El proyecto que me albergó es un verdadero ejemplo de perseverancia y dedicación que se ha consolidado como el único estudio de panel en antropología. Encabezado por un fanático de la econometría, discípulo de Marvin Harris (dato que naturalmente supe después de haber hablado pestes del colega), TAPS pone a disposición del lector de Supercontra (y de Semana, y de Soho, y del público general) una base de datos construida en torno a la ecología humana amazónica.
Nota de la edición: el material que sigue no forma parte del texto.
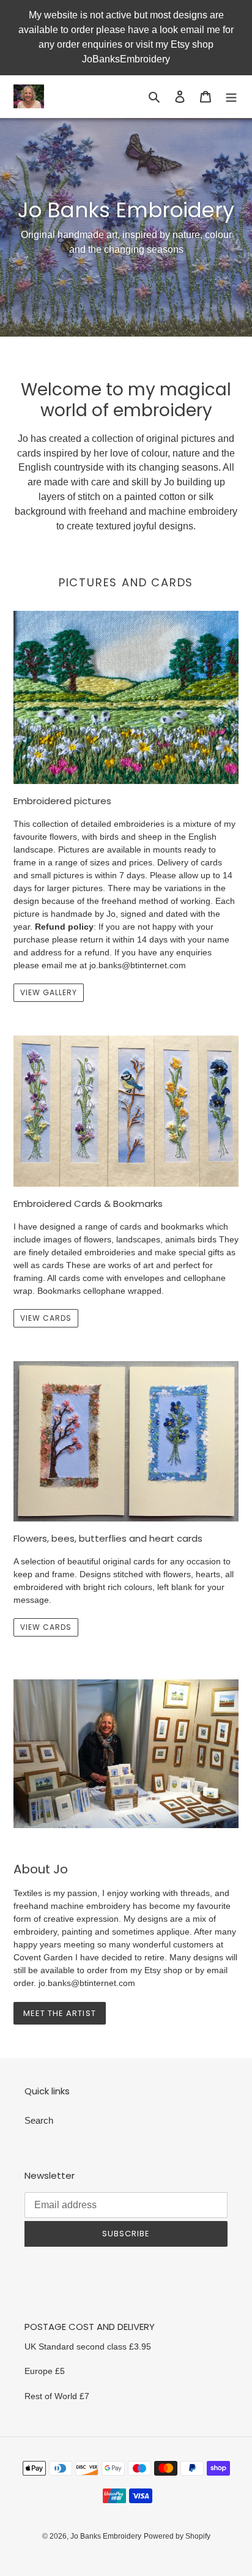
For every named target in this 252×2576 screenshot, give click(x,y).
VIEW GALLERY (48, 992)
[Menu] (231, 96)
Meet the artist (59, 2013)
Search (38, 2120)
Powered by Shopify (177, 2536)
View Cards (46, 1627)
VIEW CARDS (46, 1318)
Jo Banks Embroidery (105, 2536)
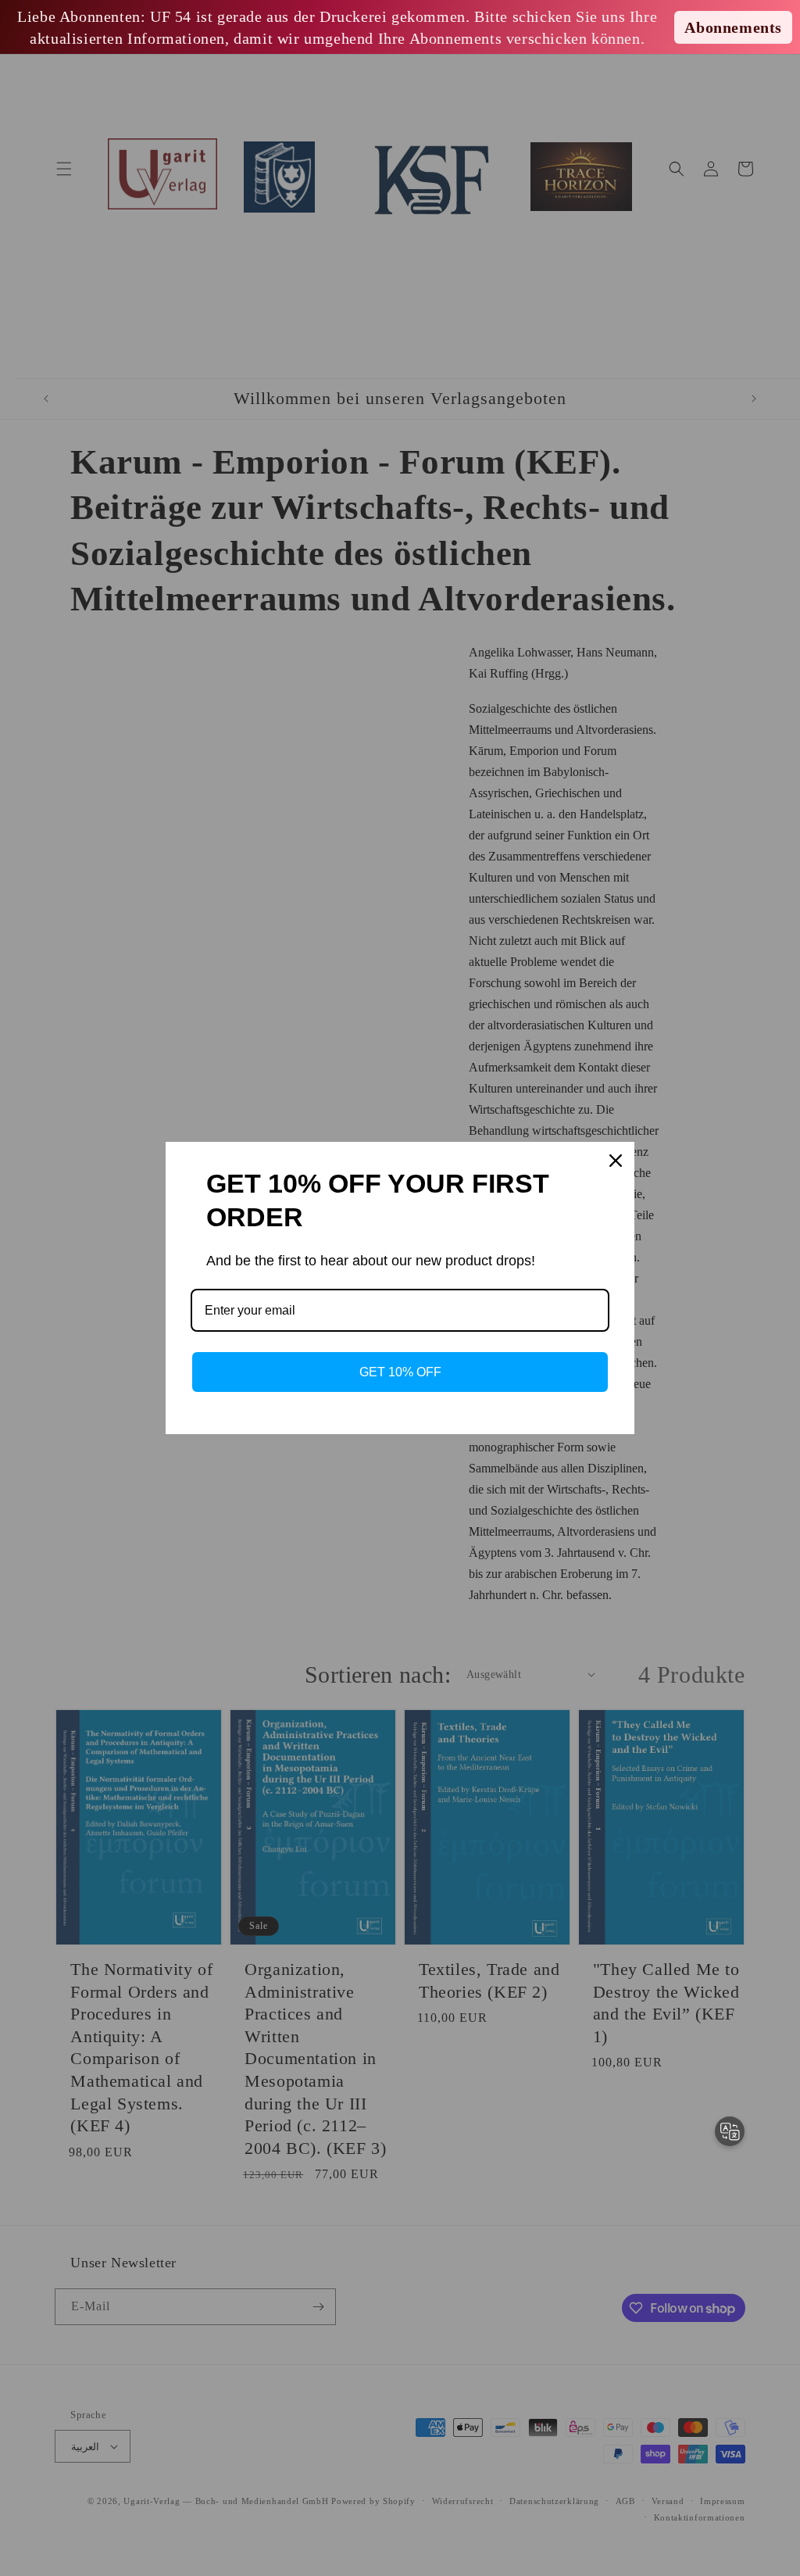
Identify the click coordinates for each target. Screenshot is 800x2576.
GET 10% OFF (400, 1372)
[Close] (615, 1160)
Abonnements (733, 27)
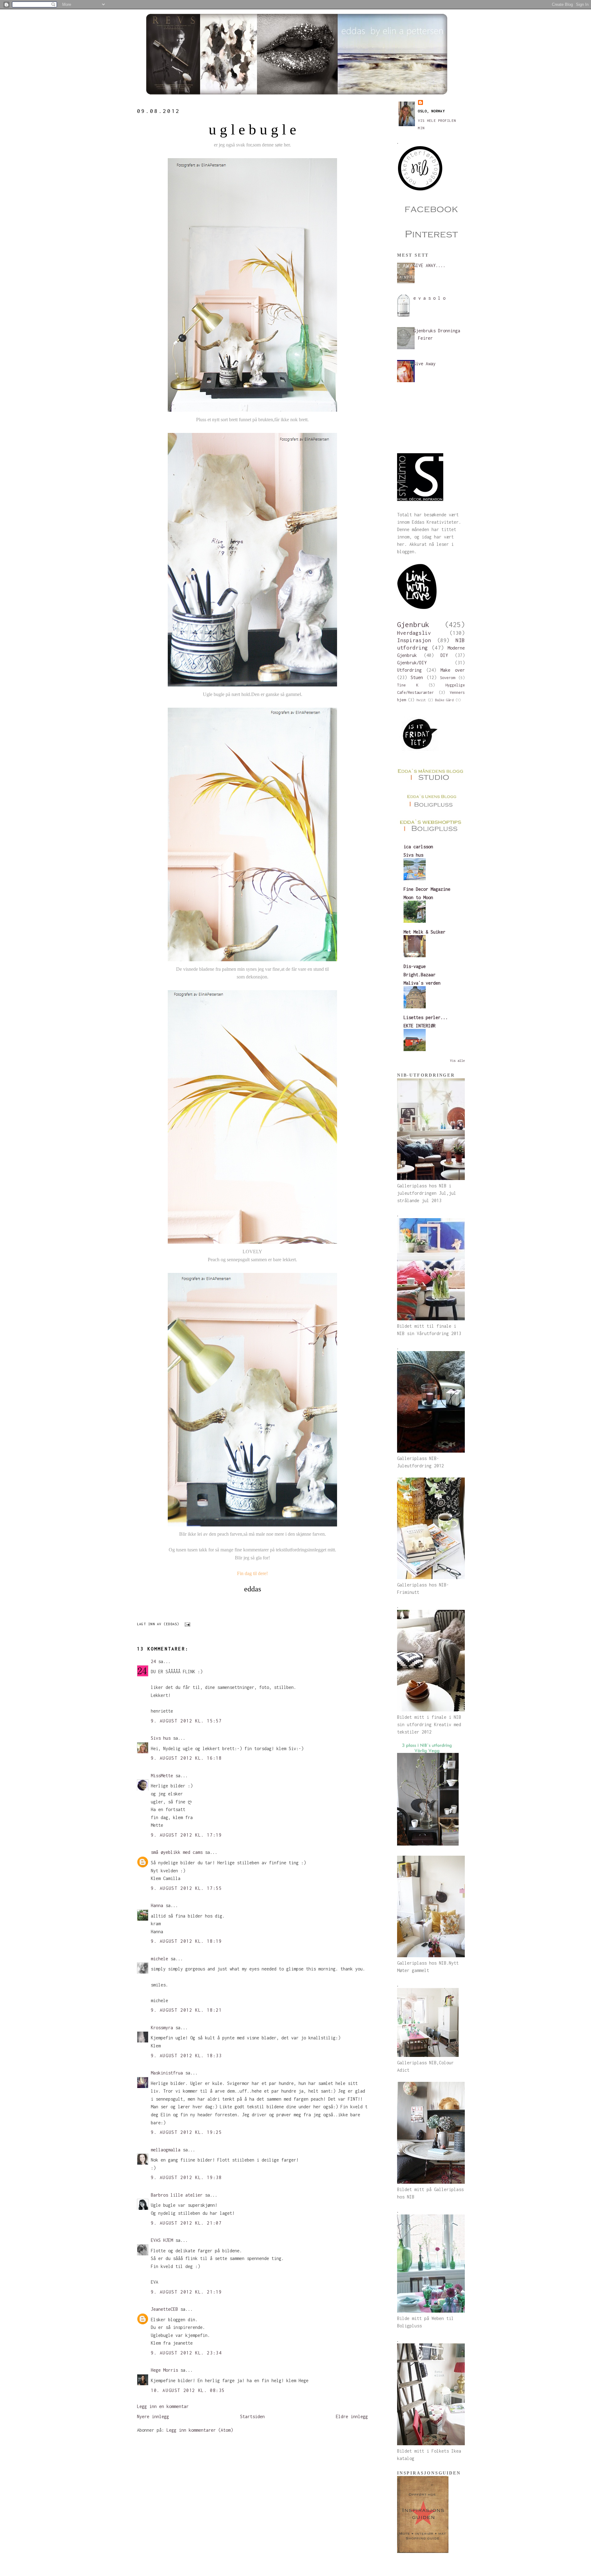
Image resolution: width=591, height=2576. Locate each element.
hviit (421, 700)
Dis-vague (415, 966)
A pesar de todo, lo más interesante de mi visita fue probablemente tener la oportunidad de documentar el encuentro de culturas, la dulce cacofonía de monólogos que implica el contacto entre la antropología norteamericana (y, por transitividad, de cualquier otra), y la más pura expresión contemporánea del pensamiento salvaje. El hecho lo ilustra una anécdota con elocuencia: tras la captura de un ser estilo Pepe Grillo en la cocina, salieron estadounidenses y niños chimanes del recinto. Los unos, con el objetivo de liberar el pobre animal para que viviera feliz en plena biodiversidad amazónica; los otros, con el animal en mano, directico a chamuscarlo en la fogata en medio de risas. Los Tsimane, que hacen parte del famoso estudio comparativo de 15 sociedades liderado por Joe Henrich, son a la vez uno de los grupos humanos más felices que se han estudiado, y con preferencias de tiempo más radicales que grupos de personas adictas a la heroína en Estados Unidos.

Con la historia me premito formular el siguiente interrogante: ¿qué puede decir, ante tales hechos, nuestra antropología tercermundista y periférica? (Además, por supuesto, de la constante universal que me lanzará a un estrellato malinowskiano.)